Dünyadaki hızlı değişime işaret eden Kurtulmuş, ülkelerin kendilerini soyutlama imkanının kalmadığını vurguladı. “Dünyanın öteki ucunda gerçekleşen bir olayı 2-3 dakika içinde bizi de etkilendiğini düşünürseniz, hiçbir şekilde kulaklarımızı da kapılarınızı da dünyada gelişmelerde uzak tutmak mümkün değil” diyen Kurtulmuş, Türkiye’nin proaktif bir dış politika sürdürmesi gerektiğini belirtti.
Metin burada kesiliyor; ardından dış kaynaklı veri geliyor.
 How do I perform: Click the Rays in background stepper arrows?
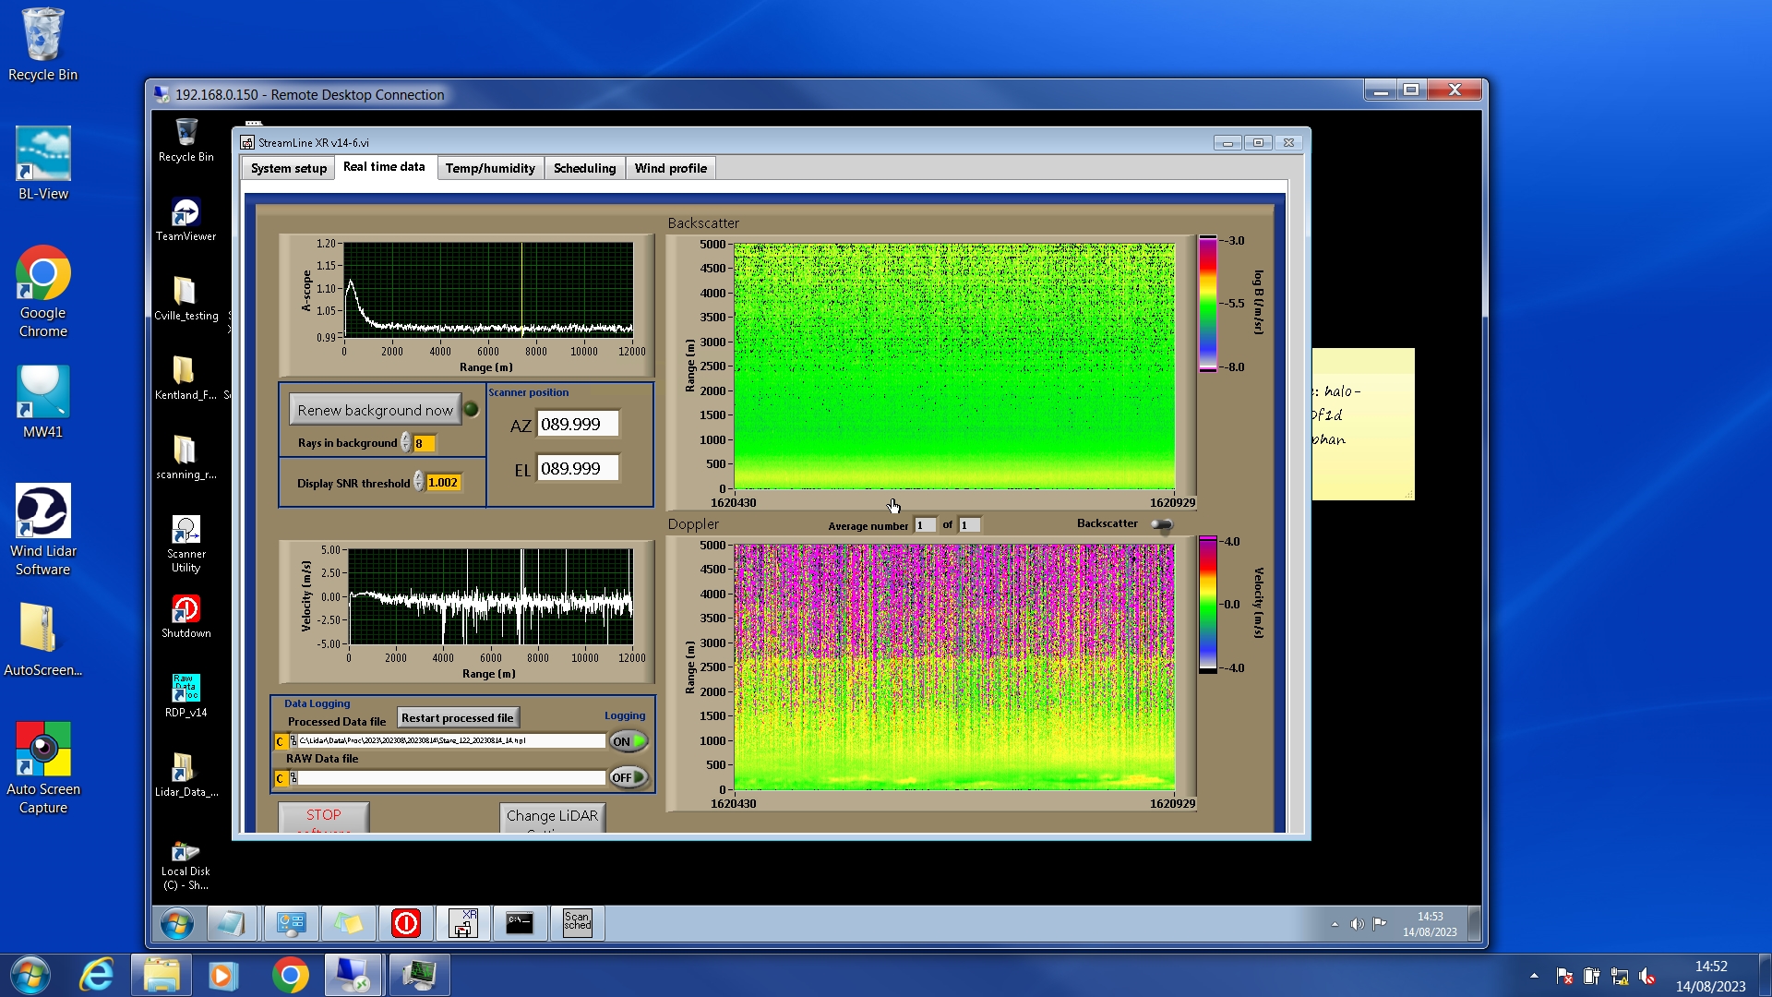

Kurtulmuş, konuşmasını şu sözlerle tamamladı:
“Ekonomi değişiyor, güç dengeleri değişiyor, siyaset değişiyor. Teknoloji çok hızlı değişiyor… Bütün bunlarda Türkiye olarak bizim etken bir şekilde, ön açıcı bir şekilde önümüze konulan meseleleri çözmek ve güçlü büyük Türkiye olarak sağlam bir şekilde yürümek zorundayız.”